Verilen görev: "Go to the Όροφοι tab" geçen satırdan "click(222, 112)" geçen satıra kadar olan satırları yeniden yazın. Bu satırlarda "Instruction" ifadesini "Command" ile değiştirin, geri kalan her şeyi olduğu gibi bırakın.

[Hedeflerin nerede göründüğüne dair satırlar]
■ ■ ■ ■

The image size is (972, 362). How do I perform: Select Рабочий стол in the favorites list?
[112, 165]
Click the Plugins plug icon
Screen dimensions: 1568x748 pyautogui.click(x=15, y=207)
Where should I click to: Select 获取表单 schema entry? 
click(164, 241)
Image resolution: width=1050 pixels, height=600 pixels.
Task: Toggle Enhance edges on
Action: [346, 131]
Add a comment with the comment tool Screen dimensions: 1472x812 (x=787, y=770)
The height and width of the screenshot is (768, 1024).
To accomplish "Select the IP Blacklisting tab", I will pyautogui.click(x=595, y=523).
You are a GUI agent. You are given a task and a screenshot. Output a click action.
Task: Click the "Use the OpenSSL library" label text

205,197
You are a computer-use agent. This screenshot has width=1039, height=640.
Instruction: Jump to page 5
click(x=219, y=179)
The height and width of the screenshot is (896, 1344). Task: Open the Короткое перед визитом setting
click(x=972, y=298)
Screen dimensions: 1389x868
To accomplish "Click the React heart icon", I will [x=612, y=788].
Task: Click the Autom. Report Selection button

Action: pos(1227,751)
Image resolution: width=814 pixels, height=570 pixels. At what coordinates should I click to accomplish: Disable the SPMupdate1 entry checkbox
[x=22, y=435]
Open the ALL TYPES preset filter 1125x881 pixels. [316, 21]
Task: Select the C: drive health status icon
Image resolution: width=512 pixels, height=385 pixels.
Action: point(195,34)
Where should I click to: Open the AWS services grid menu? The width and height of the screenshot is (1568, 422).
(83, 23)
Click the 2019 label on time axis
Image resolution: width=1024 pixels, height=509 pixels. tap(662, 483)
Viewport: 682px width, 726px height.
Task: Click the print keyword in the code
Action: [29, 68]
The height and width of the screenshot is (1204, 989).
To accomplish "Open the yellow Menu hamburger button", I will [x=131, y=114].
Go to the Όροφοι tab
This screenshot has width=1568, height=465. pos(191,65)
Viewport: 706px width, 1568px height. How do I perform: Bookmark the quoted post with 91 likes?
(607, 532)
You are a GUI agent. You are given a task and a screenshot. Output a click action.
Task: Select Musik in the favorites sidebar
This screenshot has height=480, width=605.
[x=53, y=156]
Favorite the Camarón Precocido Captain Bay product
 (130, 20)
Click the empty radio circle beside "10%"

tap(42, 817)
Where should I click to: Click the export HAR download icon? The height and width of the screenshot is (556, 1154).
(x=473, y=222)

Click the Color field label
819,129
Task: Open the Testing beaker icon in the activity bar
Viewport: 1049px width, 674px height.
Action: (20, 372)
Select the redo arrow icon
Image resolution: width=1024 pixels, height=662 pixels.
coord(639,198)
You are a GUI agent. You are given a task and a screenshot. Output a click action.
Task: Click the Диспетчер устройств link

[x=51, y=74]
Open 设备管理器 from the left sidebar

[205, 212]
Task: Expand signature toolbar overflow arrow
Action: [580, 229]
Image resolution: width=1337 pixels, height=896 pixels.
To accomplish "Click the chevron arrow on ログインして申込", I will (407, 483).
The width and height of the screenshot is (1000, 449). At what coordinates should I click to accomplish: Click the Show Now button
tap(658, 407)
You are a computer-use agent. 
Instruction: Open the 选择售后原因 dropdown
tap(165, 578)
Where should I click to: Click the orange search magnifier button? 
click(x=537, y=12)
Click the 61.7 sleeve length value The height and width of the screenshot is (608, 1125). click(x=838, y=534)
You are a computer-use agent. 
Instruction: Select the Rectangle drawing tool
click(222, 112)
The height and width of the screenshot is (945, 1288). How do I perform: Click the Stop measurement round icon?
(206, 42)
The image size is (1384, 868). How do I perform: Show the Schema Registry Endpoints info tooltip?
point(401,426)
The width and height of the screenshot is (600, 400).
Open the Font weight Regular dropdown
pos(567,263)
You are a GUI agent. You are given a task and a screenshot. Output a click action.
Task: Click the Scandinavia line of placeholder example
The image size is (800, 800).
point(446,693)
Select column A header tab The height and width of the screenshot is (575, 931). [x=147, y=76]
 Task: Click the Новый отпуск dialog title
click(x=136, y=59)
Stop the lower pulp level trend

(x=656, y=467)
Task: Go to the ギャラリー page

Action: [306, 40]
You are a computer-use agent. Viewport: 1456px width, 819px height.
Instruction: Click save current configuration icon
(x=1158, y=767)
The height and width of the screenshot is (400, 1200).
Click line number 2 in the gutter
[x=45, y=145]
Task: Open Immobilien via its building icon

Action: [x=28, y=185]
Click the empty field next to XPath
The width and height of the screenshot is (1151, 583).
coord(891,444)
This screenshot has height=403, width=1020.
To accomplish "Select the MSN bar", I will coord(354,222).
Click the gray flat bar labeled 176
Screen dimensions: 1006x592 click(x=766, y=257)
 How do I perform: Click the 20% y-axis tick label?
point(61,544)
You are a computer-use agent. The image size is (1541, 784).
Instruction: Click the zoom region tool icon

■ ■ ■ ■

Problemin çözümü:
Go to the Όροφοι tab
This screenshot has width=1568, height=465. pos(191,65)
Viewport: 706px width, 1568px height. How do I perform: Bookmark the quoted post with 91 likes?
(607, 532)
You are a GUI agent. You are given a task and a screenshot. Output a click action.
Task: Select Musik in the favorites sidebar
This screenshot has height=480, width=605.
[x=53, y=156]
Favorite the Camarón Precocido Captain Bay product
 (130, 20)
Click the empty radio circle beside "10%"

tap(42, 817)
Where should I click to: Click the export HAR download icon? The height and width of the screenshot is (556, 1154).
(x=473, y=222)

Click the Color field label
819,129
Task: Open the Testing beaker icon in the activity bar
Viewport: 1049px width, 674px height.
Action: (20, 372)
Select the redo arrow icon
Image resolution: width=1024 pixels, height=662 pixels.
coord(639,198)
You are a GUI agent. You are given a task and a screenshot. Output a click action.
Task: Click the Диспетчер устройств link

[x=51, y=74]
Open 设备管理器 from the left sidebar

[205, 212]
Task: Expand signature toolbar overflow arrow
Action: [580, 229]
Image resolution: width=1337 pixels, height=896 pixels.
To accomplish "Click the chevron arrow on ログインして申込", I will (407, 483).
The width and height of the screenshot is (1000, 449). At what coordinates should I click to accomplish: Click the Show Now button
tap(658, 407)
You are a computer-use agent. 
Command: Open the 选择售后原因 dropdown
tap(165, 578)
Where should I click to: Click the orange search magnifier button? 
click(x=537, y=12)
Click the 61.7 sleeve length value The height and width of the screenshot is (608, 1125). click(x=838, y=534)
You are a computer-use agent. 
Command: Select the Rectangle drawing tool
click(222, 112)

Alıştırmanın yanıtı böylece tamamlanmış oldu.